Лео начала вновь, с трудом подбирая слова:

– Тогда я решила ничего тебе не говорить, потому что ты любил Алису, и никому бы от этого знания не стало лучше. Ты бы только возненавидел Матти, но тебе все равно пришлось бы жить с ней ради Алисы.

– Тогда зачем ты мне рассказываешь это сейчас?

И как теперь сказать ему то, что она собиралась, когда он сидит напротив, в бешенстве глядя на нее, скорее всего, сгорая от желания задушить ее? Если он хочет задушить ее сейчас, то потом, когда она расскажет ему все остальное, он просто разорвет ее на куски. Она закрыла глаза и прошептала:

– В одно время с Фэй ребенок родился и у меня.

– Что? – В глазах его заблестели слезы, и он выглядел так, словно кто-то – Лео – только что вырвал ему сердце.

– Я забеременела после того, как мы с тобой провели ночь вместе. И отдала ребенка на усыновление.

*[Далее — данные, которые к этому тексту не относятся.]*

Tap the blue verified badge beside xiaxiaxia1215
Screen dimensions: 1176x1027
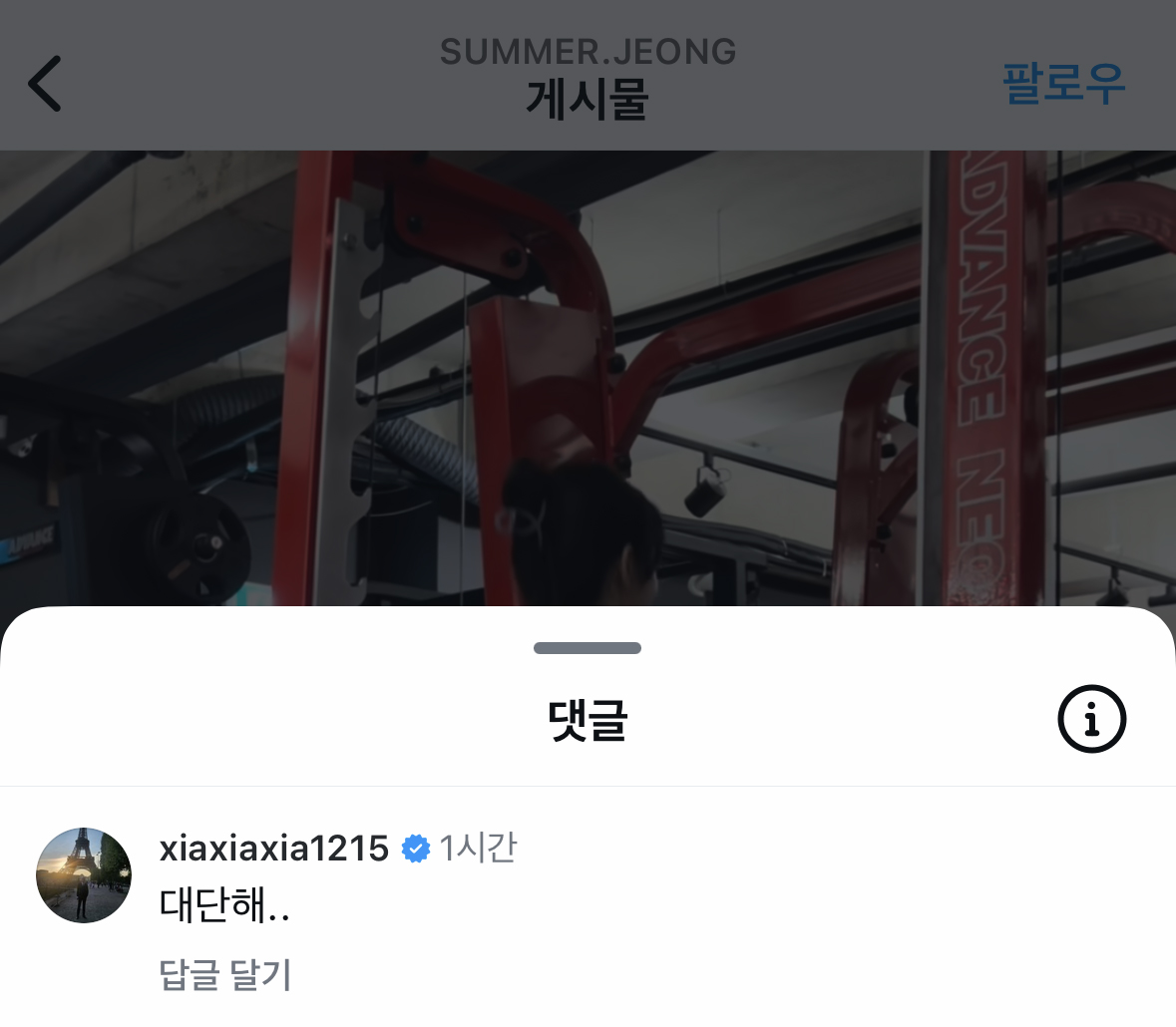(x=416, y=849)
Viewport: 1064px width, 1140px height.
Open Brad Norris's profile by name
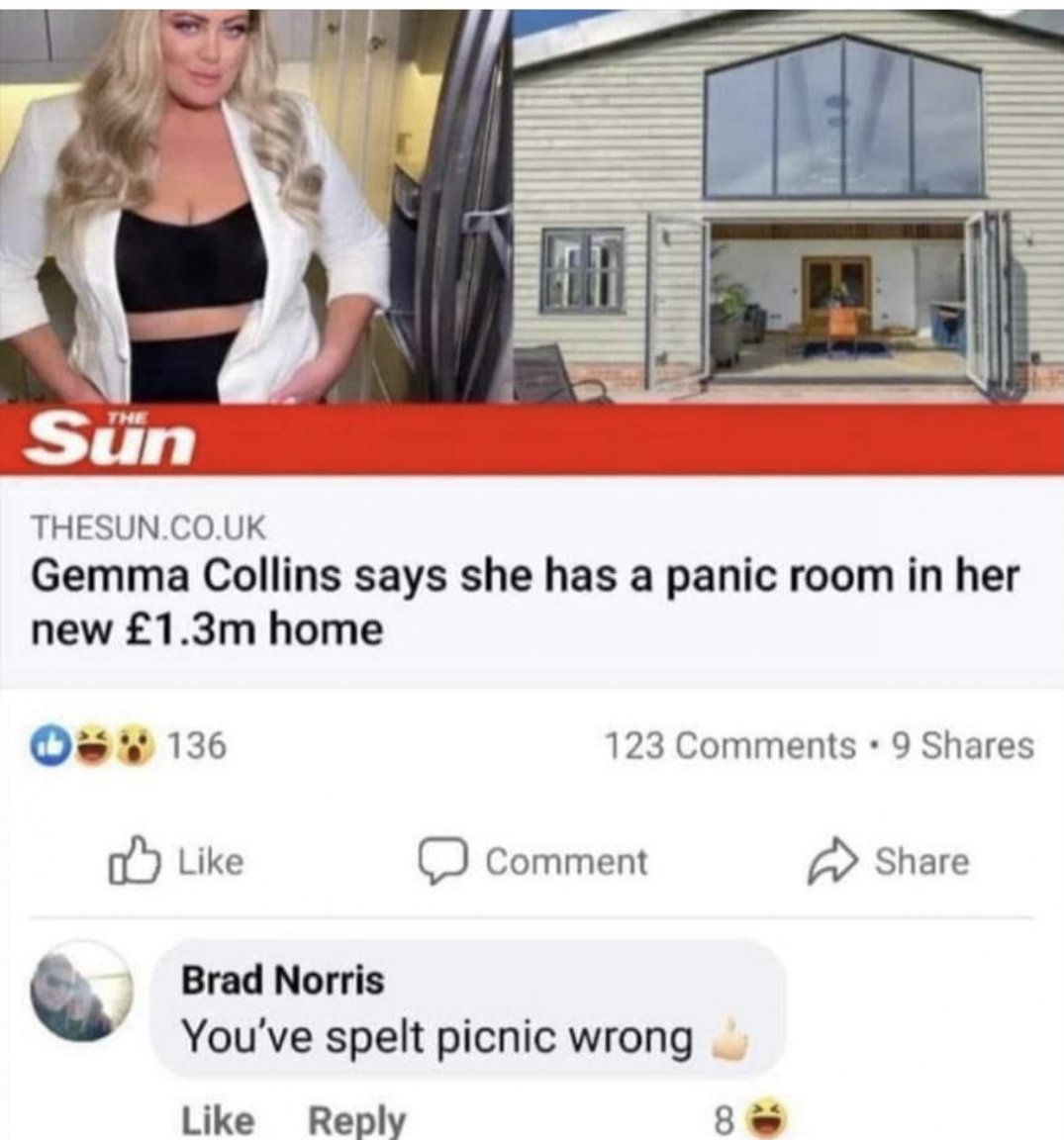283,980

Его молчание было хуже любого обвинения.

Она попыталась объясниться, хотя ее душили слезы:

– Ты был женат, а я была беременна внебрачным ребенком. Если бы я оставила ребенка себе, то обрекла бы нас обоих на беспросветную нищету. Я жила бы в одной квартире с дюжиной других людей, потому что никто не дал бы мне работу и не сдал бы мне приличную комнату. Я брала бы стирку на дом, но все равно не зарабатывала бы достаточно, чтобы прокормить ребенка, и он бы умер, не дожив до годика. Ты и сам знаешь, что все случилось бы именно так. А еще ты знаешь, как поступила бы Матти, знай она о том, что у нас с тобой есть ребенок.

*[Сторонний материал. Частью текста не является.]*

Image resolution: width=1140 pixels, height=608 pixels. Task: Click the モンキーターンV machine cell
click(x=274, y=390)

Наконец он заговорил. Голос его прозвучал едва слышным шепотом, и ей захотелось, чтобы слезы, стоящие в его глазах, пролились бы ручьем, потому что тогда она могла бы вытереть их или каким-либо иным способом постараться унять боль, которую причинила ему.

– И где ребенок сейчас?

Лео пересела на стул рядом с Эвереттом.

– Я даже не знала, что Алиса празднует свой день рождения четырнадцатого февраля, – запинаясь, сказала она. – Видишь ли, на прошлой неделе я впервые за двадцать лет повидалась со своей подругой Джоан. Она принимала у меня роды. И у Фэй тоже. И она сказала мне… – Лео умолкла и сделала глубокий вдох, страшась произнести вслух то, что представлялось ей невозможным и слишком замечательным, чтобы хотя бы на миг поверить в это.

– Сказала тебе что?

И Лео передала ему слова Джоан: дети Фэй и Лео родились в День святого Валентина в 1920 году и были удочерены из одного и того же родильного дома. Джоан считала ребенка Фэй слишком слабым, чтобы его могли удочерить немедленно, и слишком больным, чтобы он надолго задержался на этом свете. Но Матти все равно увезла ребенка домой в тот же день.

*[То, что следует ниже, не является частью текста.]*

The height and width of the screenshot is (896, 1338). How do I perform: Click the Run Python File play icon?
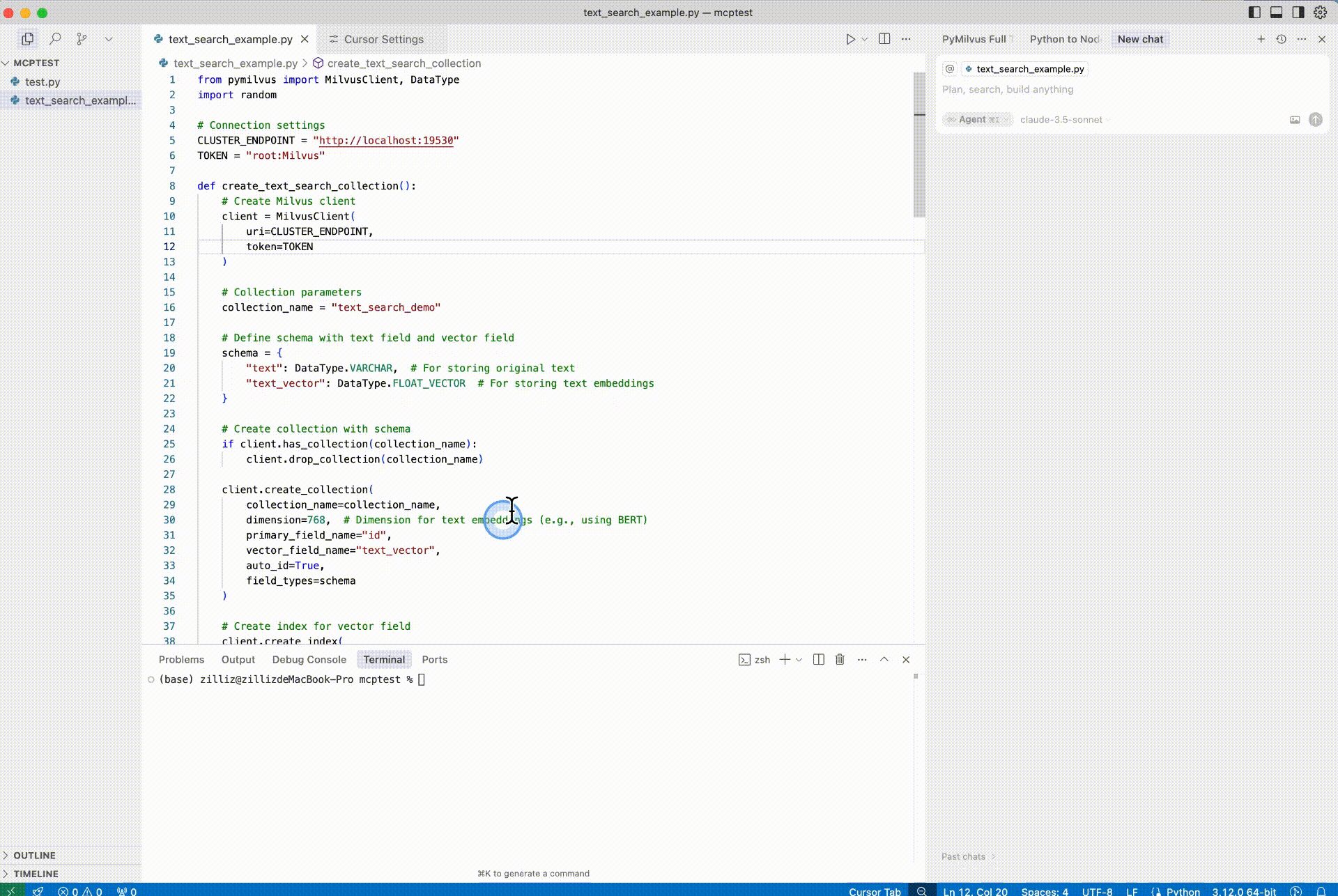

– И тогда я спросила себя, – закончила Лео, – я спросила себя… а не могла ли Фэй ошибиться? Быть может, Матти заполучила вовсе не ее ребенка. Быть может, нашим ребенком является…

– Алиса?

Не успел Эверетт произнести имя дочери вслух, как Лео поняла, насколько нелепо прозвучало ее предположение. Неужели Эверетт на протяжении девятнадцати лет воспитывал их дочь?